## [TASK TO COMPLETE]
Look through the lines below and copy each one that includes "link".

[Stored records]
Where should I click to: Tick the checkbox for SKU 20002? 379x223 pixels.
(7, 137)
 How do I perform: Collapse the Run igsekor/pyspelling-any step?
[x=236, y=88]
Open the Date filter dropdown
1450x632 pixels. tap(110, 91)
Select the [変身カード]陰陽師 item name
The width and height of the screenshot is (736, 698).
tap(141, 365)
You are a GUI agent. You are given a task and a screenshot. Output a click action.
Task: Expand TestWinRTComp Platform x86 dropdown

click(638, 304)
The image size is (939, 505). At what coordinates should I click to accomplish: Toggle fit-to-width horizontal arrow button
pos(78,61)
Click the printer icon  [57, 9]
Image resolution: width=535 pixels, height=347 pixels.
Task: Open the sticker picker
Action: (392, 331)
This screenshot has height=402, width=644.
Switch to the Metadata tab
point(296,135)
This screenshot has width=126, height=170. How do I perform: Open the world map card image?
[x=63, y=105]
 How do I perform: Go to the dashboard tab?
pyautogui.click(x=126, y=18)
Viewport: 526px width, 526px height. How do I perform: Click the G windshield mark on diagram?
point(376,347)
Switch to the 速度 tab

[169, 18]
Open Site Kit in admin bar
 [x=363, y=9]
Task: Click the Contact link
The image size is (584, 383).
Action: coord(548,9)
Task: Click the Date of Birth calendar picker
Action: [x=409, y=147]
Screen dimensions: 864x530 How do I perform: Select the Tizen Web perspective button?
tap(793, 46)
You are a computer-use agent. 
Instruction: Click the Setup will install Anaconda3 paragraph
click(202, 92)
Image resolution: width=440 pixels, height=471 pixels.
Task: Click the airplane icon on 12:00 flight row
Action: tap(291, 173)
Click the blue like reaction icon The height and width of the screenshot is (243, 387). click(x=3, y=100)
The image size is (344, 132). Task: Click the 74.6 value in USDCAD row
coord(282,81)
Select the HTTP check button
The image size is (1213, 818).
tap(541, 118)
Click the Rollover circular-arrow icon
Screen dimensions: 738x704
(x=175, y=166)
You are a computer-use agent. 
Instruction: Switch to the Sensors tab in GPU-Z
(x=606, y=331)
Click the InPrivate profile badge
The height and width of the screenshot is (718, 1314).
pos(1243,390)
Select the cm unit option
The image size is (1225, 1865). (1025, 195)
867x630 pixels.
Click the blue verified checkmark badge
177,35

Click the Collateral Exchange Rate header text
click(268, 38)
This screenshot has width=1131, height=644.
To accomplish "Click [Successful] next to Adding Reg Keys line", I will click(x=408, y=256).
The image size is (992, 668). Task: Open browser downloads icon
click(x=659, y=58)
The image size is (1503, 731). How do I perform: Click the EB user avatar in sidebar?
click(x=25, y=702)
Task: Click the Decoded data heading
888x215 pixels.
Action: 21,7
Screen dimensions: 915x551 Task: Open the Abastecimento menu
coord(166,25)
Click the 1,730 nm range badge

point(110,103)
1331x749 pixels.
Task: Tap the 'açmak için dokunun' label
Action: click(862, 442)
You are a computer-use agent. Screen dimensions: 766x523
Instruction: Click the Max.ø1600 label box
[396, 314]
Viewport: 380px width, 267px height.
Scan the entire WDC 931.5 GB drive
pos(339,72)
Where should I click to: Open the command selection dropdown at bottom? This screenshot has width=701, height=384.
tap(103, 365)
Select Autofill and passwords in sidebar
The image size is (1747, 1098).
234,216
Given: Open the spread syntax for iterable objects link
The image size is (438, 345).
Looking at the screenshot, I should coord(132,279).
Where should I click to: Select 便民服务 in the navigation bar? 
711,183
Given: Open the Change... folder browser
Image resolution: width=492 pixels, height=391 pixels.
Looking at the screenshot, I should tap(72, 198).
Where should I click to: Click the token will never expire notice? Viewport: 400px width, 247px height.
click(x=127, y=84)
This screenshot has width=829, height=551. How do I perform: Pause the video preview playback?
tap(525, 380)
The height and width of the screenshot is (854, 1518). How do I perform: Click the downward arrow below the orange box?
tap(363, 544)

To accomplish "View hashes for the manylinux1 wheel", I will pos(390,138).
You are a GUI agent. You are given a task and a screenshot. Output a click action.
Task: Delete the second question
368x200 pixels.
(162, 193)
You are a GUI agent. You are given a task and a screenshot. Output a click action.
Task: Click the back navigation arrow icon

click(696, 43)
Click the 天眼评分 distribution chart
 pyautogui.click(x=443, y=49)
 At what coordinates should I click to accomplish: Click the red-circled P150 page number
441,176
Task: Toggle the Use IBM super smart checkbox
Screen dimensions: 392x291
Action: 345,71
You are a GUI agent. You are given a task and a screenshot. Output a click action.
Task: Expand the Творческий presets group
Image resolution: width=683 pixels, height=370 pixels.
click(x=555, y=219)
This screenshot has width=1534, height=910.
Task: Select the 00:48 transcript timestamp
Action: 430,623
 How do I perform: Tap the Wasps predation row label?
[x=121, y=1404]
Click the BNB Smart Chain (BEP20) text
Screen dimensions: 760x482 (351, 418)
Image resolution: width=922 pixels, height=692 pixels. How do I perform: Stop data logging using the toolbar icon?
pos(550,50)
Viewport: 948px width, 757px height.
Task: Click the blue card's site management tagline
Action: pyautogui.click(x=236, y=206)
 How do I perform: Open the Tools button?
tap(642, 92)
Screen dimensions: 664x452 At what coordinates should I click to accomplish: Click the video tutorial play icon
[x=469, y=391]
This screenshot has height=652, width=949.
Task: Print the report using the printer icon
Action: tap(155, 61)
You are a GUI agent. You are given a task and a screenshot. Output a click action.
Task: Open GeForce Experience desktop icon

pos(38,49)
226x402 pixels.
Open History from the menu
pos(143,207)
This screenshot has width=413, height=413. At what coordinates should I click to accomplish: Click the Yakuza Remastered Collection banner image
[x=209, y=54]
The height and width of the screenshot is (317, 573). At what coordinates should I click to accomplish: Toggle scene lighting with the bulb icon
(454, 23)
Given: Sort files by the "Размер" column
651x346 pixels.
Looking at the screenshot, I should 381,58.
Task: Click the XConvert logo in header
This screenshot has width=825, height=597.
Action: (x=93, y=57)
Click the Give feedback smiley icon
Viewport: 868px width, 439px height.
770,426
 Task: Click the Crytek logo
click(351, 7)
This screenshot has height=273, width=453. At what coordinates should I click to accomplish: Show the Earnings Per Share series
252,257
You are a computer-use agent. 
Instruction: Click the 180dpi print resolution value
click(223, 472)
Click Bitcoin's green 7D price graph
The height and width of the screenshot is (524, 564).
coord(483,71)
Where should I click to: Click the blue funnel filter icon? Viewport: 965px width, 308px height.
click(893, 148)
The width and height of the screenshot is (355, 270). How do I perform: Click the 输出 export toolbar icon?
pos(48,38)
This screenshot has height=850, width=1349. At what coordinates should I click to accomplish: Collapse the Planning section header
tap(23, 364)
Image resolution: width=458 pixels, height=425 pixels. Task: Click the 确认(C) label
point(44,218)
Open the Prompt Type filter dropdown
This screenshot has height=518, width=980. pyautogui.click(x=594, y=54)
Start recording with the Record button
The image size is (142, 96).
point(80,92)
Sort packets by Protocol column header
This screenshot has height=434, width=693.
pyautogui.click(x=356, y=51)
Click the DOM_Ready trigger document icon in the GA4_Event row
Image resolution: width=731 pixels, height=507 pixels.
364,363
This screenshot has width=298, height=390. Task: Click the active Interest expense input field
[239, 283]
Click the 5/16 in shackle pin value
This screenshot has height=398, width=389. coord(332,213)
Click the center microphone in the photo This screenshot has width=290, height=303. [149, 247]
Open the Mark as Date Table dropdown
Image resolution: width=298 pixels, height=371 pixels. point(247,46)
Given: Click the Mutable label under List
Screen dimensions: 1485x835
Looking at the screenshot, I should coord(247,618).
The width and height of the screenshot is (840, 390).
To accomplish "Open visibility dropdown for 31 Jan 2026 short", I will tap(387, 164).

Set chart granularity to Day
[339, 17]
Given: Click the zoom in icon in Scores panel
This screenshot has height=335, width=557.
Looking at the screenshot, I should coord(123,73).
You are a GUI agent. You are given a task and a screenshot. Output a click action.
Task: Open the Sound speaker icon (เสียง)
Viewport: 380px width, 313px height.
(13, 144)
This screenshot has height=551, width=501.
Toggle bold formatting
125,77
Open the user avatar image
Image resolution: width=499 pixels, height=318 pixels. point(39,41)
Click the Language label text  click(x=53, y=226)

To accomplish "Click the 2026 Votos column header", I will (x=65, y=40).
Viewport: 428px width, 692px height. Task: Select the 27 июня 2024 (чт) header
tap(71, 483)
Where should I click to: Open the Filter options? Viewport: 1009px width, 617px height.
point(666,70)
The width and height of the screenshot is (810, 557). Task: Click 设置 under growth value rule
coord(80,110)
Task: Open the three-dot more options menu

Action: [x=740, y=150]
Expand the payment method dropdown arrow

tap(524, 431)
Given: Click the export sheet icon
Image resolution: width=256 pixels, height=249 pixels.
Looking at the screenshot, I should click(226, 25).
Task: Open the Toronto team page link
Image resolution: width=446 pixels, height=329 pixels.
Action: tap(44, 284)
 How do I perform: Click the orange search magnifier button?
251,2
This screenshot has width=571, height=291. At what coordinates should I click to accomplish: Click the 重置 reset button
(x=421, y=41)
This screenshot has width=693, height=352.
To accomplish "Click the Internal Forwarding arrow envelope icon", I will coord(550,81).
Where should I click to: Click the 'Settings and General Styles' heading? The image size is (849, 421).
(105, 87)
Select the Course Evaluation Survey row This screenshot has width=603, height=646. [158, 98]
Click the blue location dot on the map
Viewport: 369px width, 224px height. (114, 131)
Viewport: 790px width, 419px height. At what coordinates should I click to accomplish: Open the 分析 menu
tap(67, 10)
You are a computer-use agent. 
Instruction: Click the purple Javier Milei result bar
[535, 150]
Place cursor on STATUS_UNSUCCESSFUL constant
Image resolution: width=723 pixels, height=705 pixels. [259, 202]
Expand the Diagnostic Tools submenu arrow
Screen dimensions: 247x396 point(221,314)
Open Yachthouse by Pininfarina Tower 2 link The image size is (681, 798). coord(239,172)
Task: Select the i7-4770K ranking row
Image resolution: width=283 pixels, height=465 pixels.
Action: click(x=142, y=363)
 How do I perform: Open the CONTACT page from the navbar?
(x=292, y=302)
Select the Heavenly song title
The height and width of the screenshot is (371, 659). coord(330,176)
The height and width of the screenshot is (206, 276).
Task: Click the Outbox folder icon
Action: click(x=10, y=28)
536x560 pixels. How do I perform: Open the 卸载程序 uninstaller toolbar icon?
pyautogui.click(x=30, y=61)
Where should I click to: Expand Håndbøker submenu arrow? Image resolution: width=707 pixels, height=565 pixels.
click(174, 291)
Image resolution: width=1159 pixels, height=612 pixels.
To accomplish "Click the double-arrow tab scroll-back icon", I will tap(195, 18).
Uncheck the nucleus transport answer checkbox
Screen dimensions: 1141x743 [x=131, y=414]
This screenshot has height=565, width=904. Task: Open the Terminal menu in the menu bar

## [WRITTEN SOLUTION]
Task: Click the Contact link
Given: Open the spread syntax for iterable objects link
Task: Open the Toronto team page link
Open Yachthouse by Pininfarina Tower 2 link The image size is (681, 798). coord(239,172)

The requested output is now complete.